Gysin Greta · Nationalrat · 2024-04-16
Gysin Greta · Nationalrat · Tessin · Grüne Fraktion · 2024-04-16
Wortprotokoll
Come ad ogni inizio legislatura, con il programma di legislatura, discutiamo gli indirizzi, gli obiettivi e le misure per la prossima. È una buona occasione per trarre bilancio dei quattro anni passati, individuare gli ambiti in cui siamo sulla buona strada e, ben più importante, quelli in cui non siamo ancora sulla via giusta - o siamo sulla via buona, ma non procediamo alla velocità che la realtà dei fatti ci imporrebbe.

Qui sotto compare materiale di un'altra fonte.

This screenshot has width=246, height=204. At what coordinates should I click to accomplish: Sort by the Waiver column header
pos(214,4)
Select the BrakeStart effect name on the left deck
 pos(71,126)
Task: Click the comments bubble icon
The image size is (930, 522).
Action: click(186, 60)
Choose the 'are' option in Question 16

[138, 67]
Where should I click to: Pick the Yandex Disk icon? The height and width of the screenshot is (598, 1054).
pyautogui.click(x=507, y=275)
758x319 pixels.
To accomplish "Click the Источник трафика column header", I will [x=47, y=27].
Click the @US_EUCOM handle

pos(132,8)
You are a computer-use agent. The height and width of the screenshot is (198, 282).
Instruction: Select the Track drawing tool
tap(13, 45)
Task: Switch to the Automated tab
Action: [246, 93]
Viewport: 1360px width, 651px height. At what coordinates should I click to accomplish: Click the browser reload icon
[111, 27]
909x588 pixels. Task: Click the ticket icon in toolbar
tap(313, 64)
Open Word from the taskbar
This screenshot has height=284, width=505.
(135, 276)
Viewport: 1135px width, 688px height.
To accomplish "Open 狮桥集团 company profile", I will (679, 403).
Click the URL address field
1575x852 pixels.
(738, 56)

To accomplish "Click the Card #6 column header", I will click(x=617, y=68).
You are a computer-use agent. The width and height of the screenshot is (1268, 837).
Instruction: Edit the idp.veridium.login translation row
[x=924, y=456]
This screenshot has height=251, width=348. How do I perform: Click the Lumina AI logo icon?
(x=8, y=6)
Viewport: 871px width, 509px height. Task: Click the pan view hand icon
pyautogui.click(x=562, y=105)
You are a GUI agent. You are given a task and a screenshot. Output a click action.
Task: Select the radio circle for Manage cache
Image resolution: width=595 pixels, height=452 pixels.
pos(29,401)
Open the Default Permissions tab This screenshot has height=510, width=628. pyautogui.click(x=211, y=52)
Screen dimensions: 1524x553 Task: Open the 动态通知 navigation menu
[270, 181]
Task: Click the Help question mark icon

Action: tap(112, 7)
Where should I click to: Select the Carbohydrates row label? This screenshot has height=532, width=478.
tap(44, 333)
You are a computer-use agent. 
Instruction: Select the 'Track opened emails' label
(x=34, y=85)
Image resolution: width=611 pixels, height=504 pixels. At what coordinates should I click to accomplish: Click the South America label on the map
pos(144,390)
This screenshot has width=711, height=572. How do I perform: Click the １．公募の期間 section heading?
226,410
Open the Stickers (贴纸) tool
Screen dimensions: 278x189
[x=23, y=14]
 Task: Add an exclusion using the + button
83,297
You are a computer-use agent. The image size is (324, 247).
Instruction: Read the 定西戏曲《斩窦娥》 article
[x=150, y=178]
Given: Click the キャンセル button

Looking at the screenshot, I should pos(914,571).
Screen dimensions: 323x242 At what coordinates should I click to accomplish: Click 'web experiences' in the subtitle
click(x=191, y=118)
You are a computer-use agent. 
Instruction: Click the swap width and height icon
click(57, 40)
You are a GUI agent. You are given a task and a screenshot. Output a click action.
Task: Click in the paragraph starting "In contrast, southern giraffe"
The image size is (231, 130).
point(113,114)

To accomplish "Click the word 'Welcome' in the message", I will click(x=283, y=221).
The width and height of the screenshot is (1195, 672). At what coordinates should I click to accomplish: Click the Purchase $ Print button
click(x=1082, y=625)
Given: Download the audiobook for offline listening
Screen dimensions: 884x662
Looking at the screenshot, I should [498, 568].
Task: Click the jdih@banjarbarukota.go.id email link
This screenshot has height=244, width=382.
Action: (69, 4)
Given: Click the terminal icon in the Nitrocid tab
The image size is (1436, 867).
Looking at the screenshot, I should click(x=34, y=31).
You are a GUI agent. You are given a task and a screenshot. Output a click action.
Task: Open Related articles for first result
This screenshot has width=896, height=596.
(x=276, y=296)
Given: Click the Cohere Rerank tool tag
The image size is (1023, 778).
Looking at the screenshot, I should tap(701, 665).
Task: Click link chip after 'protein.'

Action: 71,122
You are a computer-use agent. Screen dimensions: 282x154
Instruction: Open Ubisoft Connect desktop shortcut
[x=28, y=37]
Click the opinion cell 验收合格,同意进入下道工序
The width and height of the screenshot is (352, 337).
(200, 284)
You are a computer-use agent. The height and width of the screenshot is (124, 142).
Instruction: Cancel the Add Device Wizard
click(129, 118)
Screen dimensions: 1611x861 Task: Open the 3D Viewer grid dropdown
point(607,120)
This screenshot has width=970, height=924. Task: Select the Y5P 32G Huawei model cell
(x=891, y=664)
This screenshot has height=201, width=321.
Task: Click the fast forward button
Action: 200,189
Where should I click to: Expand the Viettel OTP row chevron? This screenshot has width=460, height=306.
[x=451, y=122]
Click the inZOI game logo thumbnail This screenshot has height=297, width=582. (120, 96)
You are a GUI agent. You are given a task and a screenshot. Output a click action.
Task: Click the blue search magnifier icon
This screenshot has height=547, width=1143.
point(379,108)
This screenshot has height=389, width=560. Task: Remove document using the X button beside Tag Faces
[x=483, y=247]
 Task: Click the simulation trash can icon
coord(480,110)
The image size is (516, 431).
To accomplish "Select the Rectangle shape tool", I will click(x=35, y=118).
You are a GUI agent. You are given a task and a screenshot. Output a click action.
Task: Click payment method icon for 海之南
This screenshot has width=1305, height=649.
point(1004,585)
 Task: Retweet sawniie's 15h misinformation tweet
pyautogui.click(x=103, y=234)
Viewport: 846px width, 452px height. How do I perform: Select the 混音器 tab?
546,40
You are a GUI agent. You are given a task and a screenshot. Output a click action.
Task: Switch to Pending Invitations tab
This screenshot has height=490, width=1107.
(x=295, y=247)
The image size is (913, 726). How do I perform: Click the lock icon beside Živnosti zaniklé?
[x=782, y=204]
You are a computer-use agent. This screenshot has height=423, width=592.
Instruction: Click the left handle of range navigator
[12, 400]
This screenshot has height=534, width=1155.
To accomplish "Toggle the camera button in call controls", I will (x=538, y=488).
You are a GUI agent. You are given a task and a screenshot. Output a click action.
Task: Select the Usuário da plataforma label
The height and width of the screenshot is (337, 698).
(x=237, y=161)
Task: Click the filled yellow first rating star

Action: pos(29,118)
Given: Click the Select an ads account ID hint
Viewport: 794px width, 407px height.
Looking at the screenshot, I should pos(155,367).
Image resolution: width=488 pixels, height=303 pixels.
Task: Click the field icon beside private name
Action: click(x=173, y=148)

La scorsa legislatura è stata all'insegna delle crisi, sicuramente una delle più difficili che la Svizzera abbia mai affrontato. E sarebbe molto facile utilizzare questo argomento per spiegare le lacune e i ritardi che in diversi ambiti abbiamo accumulato. Ma il compito del Parlamento non è quello di cercare scuse, il nostro compito è quello di trovare e implementare soluzioni nell'interesse collettivo. E proprio in quest'ottica il Gruppo dei Verdi saluta con molto favore il fatto che nel programma di legislatura sia stato aggiunto, finalmente, un indirizzo dedicato interamente all'ambiente: "La Svizzera protegge il clima e tutela le risorse naturali", così recita il quarto indirizzo. Considerando la crisi climatica e quella della biodiversità - le sfide più grandi che ci troviamo ad affrontare, quelle che nell'interesse nostro e delle future generazioni, non possiamo permetterci di perdere - era ora che all'ambiente venisse dedicato un indirizzo a sé.
La formulazione è chiara ed inequivocabile, il che è positivo. Ma per sottolineare ancora meglio la centralità e l'importanza di un ambiente sano, che protegga la salute delle generazioni attuali e non pregiudichi le possibilità di quelle future, andrebbe anteposto ad altri indirizzi. In questo senso è da intendersi la mia proposta riguardo l'ordine degli indirizzi.
Parimenti è essenziale che la Svizzera si attenga in ogni sua azione agli obiettivi che lei stessa si è impegnata a raggiungere. Nel programma di legislatura va per questo aggiunto il riferimento all'Agenda 2030 delle Nazioni Unite con i suoi 17 obiettivi per uno sviluppo sostenibile.
In generale, si può dire che in diversi ambiti si procede nella direzione giusta. In un mondo e una società che si evolvono a ritmi sempre più sostenuti sarebbe però importante adeguare i tempi, mostrare la volontà di agire più velocemente e avere il coraggio di farlo dove è utile e importante farlo.
Sosterremo quindi le proposte di modifica che velocizzano le riforme, le modifiche, le misure necessarie. Questo vale per l'ambito ambientale, in cui diverse proposte ci permettono di agire in maniera più convinta e incisiva. Ma vale anche per altri ambiti, ad esempio per l'ambito della digitalizzazione, in cui l'intelligenza artificiale sta prendendo sempre più piede; è una realtà in velocissima evoluzione, presente nella nostra quotidianità in una misura di cui facciamo ancora fatica ogni tanto a comprenderne la dimensione e la portata.
Il Consiglio federale si propone di riflettere se eventualmente è necessario regolamentare quell'ambito. Qui sosterremo l'importante minoranza Stadler, che chiede di regolamentare, nella prossima legislatura, l'intelligenza artificiale. Quando si è in ritardo non bisogna soffermarsi e perdere troppo tempo a riflettere, bisogna veramente agire. Vale anche per l'ambito della parità di genere, in cui va rivista la legge sull'uguaglianza dei sessi e vanno previste delle misure più incisive per la parità salariale.
Sulla questione europea ha già parlato ampiamente in precedenza il mio collega e, visto che non ho più tempo a disposizione, mi fermo qua. Vi chiedo di sostenere tutte le nostre minoranze - ne parleremo ancora in occasione della discussione sui blocchi.